"Greeting, son Saduko!" he said in a deep, rumbling voice. "Why are you
back here so soon, and why do you bring this flea of a white man with
you?"
Now this was more than I could bear, so without waiting for my
companion's answer I broke in: "You give me a poor name, O Zikali. What would you think of me if I
called you a beetle of a wizard?"
"I should think you clever," he answered after reflection, "for after
all I must look something like a beetle with a white head. But why
should you mind being compared to a flea? A flea works by night and so
do you, Macumazahn; a flea is active and so are you; a flea is very hard
to catch and kill and so are you; and lastly a flea drinks its fill of
that which it desires, the blood of man and beast, and so you have done,
do, and will, Macumazahn," and he broke into a great laugh that rolled
and echoed about the rocky roof above.
Once, long years before, I had heard that laugh, when I was a prisoner
in Dingaan's kraal, after the massacre of Retief and his company, and I
recognised it again.
While I was searching for some answer in the same vein, and not finding
it, though I thought of plenty afterwards, ceasing of a sudden from his
unseemly mirth, he went on: "Do not let us waste time in jests, for it is a precious thing, and
there is but little of it left for any one of us. Your business, son
Saduko?"
"Baba!" (that is the Zulu for father), said Saduko, "this white Inkoosi,
for, as you know well enough, he is a chief by nature, a man of a great
heart and doubtless of high blood [this, I believe, is true, for I have
been told that my ancestors were more or less distinguished,
although, if this is so, their talents did not lie in the direction of
money-making], has offered to take me upon a shooting expedition and to
give me a good gun with two mouths in payment of my services. But I told
him I could not engage in any fresh venture without your leave, and--he
is come to see whether you will grant it, my father."

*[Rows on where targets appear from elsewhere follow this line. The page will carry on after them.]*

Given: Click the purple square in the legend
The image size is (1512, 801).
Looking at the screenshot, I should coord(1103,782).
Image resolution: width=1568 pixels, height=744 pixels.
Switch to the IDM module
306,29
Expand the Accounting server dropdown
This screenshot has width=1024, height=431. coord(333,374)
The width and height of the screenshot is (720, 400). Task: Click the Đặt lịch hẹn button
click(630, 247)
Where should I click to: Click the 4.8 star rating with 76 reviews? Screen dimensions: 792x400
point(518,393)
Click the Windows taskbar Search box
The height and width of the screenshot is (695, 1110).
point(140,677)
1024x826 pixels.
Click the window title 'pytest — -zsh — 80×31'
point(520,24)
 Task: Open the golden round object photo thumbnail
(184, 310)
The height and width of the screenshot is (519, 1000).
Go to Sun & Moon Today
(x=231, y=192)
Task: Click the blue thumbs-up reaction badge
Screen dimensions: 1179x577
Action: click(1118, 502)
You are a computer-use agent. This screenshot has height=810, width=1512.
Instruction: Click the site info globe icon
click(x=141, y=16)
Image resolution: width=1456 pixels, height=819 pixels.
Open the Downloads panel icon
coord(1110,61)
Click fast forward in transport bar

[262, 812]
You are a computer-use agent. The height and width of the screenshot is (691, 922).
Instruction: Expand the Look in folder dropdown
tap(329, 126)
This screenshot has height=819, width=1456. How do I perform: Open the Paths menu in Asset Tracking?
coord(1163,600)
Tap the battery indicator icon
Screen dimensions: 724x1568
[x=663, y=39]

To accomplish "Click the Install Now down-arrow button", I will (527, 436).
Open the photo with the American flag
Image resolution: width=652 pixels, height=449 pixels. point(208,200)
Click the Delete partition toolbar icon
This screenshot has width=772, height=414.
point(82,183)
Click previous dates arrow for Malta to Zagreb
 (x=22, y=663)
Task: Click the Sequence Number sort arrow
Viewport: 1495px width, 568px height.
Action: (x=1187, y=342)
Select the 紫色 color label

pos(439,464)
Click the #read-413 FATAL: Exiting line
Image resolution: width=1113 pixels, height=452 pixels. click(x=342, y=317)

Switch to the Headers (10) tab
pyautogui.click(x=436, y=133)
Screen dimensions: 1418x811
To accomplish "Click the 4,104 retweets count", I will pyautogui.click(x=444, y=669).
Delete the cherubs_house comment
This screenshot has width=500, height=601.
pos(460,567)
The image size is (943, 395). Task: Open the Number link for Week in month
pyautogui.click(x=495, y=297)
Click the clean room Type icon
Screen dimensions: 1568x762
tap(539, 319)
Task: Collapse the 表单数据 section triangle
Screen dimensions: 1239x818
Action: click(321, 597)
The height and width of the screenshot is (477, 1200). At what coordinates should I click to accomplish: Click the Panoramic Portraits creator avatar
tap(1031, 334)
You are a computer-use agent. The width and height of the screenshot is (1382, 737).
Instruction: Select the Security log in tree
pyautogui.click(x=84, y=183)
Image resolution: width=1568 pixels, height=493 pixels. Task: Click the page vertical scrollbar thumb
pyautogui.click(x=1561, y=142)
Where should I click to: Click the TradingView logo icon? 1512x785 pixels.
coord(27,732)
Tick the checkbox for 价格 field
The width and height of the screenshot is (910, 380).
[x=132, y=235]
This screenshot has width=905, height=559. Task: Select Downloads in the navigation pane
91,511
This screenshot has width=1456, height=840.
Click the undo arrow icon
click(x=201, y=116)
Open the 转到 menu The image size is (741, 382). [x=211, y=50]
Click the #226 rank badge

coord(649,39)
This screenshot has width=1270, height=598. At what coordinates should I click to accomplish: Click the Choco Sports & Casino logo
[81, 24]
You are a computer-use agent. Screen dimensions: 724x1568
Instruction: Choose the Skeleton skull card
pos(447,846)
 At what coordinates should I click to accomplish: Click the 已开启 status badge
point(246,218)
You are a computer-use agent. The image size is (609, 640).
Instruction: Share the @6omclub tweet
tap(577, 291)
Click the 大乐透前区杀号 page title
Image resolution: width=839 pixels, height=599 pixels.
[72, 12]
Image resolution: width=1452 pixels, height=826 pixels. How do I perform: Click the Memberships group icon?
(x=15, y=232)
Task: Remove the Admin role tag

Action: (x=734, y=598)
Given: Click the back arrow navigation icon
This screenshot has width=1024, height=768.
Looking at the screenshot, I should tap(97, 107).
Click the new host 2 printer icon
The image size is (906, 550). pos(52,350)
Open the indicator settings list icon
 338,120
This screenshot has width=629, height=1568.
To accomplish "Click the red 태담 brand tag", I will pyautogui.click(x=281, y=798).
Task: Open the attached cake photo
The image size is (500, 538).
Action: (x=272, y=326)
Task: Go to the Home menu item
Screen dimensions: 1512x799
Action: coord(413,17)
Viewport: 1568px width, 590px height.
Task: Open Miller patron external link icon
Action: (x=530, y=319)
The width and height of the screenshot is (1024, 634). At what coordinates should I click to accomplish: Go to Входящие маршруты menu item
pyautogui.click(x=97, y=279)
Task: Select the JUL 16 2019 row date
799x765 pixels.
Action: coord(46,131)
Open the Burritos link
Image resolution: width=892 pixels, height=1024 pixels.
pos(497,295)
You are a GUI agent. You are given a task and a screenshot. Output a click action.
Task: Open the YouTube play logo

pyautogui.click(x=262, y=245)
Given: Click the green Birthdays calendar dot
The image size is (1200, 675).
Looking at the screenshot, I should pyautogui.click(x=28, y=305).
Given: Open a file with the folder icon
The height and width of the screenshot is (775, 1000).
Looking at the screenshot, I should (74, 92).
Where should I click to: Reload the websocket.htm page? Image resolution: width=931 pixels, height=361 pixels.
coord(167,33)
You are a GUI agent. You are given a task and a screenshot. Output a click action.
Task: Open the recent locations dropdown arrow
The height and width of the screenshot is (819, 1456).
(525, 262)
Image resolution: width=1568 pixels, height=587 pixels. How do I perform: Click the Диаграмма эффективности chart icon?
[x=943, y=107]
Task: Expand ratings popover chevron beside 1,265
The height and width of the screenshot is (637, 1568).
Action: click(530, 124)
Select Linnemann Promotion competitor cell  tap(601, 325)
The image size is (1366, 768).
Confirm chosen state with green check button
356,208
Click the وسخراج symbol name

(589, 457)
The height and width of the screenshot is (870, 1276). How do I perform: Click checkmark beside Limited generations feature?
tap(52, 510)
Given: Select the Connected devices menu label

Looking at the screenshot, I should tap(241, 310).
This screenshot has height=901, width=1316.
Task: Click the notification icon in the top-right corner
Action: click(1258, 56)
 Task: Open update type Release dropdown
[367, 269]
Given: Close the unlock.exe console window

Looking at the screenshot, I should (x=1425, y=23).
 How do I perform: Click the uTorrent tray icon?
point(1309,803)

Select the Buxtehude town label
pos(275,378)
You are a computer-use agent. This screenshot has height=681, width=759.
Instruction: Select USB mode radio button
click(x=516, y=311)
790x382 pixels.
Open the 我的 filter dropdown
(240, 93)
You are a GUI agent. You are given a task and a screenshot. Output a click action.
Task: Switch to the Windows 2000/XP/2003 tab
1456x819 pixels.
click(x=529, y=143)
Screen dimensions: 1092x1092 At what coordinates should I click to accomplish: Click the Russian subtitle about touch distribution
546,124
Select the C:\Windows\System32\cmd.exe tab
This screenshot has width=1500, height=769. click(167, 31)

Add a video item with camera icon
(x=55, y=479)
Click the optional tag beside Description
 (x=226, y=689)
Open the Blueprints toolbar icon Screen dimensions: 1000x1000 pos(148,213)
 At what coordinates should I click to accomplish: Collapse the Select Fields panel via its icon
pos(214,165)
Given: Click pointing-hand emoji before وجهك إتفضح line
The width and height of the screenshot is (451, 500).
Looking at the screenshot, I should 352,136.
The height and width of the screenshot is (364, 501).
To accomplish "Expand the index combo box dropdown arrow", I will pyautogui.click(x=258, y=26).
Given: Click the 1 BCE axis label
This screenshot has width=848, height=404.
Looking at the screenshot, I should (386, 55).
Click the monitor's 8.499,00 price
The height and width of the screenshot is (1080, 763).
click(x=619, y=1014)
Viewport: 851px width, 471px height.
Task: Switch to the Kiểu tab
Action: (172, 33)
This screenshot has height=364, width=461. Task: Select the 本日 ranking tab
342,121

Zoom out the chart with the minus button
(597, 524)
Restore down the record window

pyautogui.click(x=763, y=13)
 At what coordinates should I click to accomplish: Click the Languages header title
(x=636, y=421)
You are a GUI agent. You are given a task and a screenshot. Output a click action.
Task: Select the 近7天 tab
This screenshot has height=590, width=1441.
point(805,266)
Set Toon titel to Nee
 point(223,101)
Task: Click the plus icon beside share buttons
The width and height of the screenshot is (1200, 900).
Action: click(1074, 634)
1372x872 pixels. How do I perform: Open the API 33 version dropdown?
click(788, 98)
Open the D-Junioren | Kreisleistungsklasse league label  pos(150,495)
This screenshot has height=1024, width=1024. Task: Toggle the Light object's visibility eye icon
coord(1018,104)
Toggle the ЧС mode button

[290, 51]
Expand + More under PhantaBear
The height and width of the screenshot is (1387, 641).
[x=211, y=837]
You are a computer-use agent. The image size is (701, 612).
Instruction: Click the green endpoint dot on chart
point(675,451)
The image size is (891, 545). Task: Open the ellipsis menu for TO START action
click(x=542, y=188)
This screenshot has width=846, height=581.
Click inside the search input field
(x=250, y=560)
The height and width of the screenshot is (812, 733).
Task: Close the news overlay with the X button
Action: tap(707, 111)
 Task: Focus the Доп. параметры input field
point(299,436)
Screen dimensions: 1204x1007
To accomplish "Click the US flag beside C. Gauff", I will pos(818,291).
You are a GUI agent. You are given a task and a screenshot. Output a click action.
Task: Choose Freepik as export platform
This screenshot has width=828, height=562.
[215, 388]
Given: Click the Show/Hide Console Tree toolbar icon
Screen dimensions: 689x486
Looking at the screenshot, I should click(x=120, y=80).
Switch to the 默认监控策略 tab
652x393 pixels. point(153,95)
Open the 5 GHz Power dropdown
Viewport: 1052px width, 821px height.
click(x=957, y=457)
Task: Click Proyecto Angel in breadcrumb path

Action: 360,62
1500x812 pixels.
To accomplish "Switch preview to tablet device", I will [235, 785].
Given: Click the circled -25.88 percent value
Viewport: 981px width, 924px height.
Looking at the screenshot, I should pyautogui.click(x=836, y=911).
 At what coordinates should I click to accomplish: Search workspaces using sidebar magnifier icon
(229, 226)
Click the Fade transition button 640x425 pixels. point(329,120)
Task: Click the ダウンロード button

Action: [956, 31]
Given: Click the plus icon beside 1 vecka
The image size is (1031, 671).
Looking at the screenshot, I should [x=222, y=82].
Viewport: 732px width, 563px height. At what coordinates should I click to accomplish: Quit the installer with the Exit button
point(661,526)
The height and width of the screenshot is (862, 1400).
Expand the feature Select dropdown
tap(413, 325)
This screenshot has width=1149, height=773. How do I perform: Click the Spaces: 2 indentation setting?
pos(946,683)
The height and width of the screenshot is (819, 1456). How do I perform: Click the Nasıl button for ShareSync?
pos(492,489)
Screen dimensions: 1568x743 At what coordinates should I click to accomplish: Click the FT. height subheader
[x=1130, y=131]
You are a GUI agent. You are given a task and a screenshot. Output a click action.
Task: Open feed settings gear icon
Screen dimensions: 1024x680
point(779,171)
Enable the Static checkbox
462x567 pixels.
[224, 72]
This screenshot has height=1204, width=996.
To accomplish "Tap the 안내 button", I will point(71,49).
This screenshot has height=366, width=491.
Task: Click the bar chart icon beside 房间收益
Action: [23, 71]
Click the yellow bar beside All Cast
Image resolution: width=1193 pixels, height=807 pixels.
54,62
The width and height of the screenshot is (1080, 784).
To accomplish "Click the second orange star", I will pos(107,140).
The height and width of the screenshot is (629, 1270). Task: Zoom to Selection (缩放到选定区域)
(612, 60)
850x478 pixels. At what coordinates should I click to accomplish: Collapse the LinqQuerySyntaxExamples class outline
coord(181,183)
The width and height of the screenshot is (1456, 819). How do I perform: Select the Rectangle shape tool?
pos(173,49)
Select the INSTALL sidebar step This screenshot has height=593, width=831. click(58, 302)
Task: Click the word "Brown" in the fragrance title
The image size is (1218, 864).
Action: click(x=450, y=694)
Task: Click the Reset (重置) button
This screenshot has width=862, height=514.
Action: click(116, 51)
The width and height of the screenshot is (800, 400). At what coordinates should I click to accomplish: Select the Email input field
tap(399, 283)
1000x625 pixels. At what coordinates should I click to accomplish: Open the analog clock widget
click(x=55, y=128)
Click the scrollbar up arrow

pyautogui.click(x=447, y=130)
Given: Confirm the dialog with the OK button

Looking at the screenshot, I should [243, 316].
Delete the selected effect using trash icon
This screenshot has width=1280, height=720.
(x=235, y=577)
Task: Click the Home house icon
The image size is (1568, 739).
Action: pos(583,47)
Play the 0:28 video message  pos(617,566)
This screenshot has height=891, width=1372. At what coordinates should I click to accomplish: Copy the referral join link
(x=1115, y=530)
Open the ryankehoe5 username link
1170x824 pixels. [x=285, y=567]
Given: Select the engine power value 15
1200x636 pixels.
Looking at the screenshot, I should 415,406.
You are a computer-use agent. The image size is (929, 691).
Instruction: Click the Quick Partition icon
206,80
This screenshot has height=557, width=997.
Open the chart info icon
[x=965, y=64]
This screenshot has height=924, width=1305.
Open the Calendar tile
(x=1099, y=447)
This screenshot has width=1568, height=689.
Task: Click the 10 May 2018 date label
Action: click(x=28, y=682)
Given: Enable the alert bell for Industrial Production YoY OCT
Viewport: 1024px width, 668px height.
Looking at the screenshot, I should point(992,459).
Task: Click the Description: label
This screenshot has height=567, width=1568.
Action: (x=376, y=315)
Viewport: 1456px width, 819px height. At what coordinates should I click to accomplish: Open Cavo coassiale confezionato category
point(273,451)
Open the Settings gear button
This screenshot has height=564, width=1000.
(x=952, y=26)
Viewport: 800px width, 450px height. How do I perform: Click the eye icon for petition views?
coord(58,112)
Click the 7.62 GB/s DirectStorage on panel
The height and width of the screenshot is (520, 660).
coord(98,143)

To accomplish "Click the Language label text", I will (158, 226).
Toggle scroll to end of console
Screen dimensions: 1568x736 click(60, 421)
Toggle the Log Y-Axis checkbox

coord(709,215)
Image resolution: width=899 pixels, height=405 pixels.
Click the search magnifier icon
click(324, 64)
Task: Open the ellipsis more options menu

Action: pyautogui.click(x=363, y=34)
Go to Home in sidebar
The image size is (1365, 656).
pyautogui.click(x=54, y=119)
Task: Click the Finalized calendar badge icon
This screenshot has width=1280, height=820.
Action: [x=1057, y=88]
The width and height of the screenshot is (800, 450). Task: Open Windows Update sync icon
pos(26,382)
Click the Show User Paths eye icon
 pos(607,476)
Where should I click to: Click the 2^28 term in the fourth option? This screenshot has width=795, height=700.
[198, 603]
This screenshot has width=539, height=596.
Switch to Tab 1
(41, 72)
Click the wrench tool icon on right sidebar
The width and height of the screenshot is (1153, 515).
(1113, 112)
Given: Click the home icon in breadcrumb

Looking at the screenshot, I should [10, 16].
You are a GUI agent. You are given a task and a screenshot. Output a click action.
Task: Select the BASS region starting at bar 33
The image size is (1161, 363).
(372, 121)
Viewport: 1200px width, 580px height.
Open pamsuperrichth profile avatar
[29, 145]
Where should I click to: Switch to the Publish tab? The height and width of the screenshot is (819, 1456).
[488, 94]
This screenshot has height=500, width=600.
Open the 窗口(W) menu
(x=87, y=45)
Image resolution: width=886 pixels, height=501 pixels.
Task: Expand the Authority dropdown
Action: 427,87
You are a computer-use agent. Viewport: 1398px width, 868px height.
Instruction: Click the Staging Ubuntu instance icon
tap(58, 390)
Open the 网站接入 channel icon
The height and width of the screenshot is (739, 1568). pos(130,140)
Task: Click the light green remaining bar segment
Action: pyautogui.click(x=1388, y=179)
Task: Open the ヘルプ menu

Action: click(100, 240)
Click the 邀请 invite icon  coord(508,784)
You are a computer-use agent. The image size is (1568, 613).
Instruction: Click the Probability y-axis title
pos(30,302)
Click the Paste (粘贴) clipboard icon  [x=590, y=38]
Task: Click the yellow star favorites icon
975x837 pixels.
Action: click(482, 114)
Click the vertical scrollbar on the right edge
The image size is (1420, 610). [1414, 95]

"Indeed," answered the dwarf, nodding his great head. "This clever white
man has taken the trouble of a long walk in the sun to come here to
ask me whether he may be allowed the privilege of presenting you with a
weapon of great value in return for a service that any man of your years
in Zululand would love to give for nothing in such company?
"Son Saduko, because my eye-holes are hollow, do you think it your part
to try to fill them up with dust? Nay, the white man has come because
he desires to see him who is named Opener-of-Roads, of whom he heard a
great deal when he was but a lad, and to judge whether in truth he has
wisdom, or is but a common cheat. And you have come to learn whether or
no your friendship with him will be fortunate; whether or no he will aid
you in a certain enterprise that you have in your mind."